Competition and Markets Authority (CMA) delays publication of retail banking review until August
The Competition and Markets Authority (CMA) has confirmed plans to delay the publication of its long-awaited review into the retail banking market, saying today that the results of the probe will not be published until the end of the summer.
In a statement this morning, the CMA put forward more recommendations to help customers understand and manage overdrafts, including and requiring banks to offer grace periods during which customers can take action to avoid unanticipated overdraft charges, requiring banks to give personal current accounts customers a choice on whether to have an unauthorised overdraft and measures to limit maximum unauthorised overdraft charges each month.
The CMA said it would collect responses "from all interested parties" to the recommendations before a deadline of 21 March.
The competition watchdog said that in order to "properly consider responses" the new deadline for publishing the full retail banking review would be 12 August – more than two years after the review was first launched.
The delay is likely to draw criticism from MPs and smaller financial institutions, who say more needs to be done to foster competition in the retail banking sector. Sky News reported over the weekend that MPs were "furious" at the anticipated delay and that CMA officials were likely to be brought before parliamentary committees to explain why the probe's publication date had been pushed back.

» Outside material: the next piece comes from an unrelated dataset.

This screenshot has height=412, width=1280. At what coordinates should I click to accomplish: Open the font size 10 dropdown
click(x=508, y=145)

In preliminary results published last October, the CMA ruled out breaking up Britain’s biggest banks and defended so-called free banking practices.

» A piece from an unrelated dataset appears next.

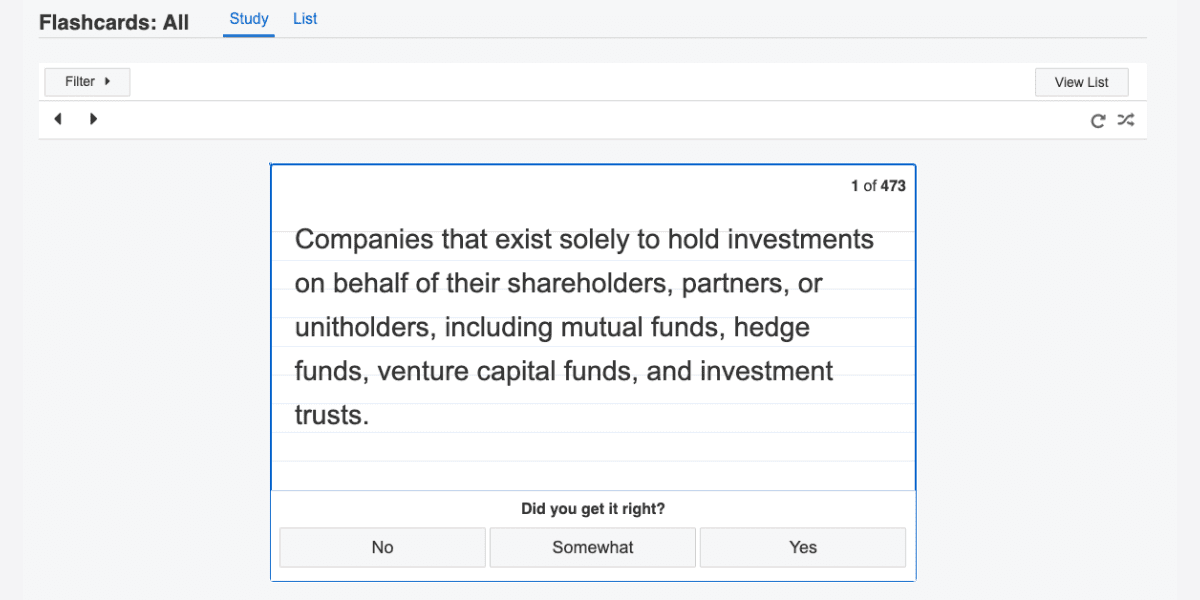Shuffle the flashcards with the shuffle icon
Image resolution: width=1200 pixels, height=600 pixels.
click(x=1126, y=120)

The watchdog began the investigation over concerns the “Big Four” banks – Lloyds, RBS, HSBC and Barclays – have an overwhelming 77 per cent market share of active current accounts.
But in its report in October, the CMA said it had provisionally rejected breaking up the big banks "as it was decided that they were not likely to be effective in addressing…competition concerns".
"The problems in the market are unlikely to be resolved by creating more, smaller banks; it is the underlying issue of lack of switching which has to be addressed."
The CMA also rejected calls to end “free banking”, saying it saw "no convincing evidence that the prevalence of the [free] model distorted competition", although it "noted that some banks have already devised accounts which compete with free-if-in-credit (FIIC) through the rewards they offer, and also noted that FIIC accounts give a reasonable deal to many customers".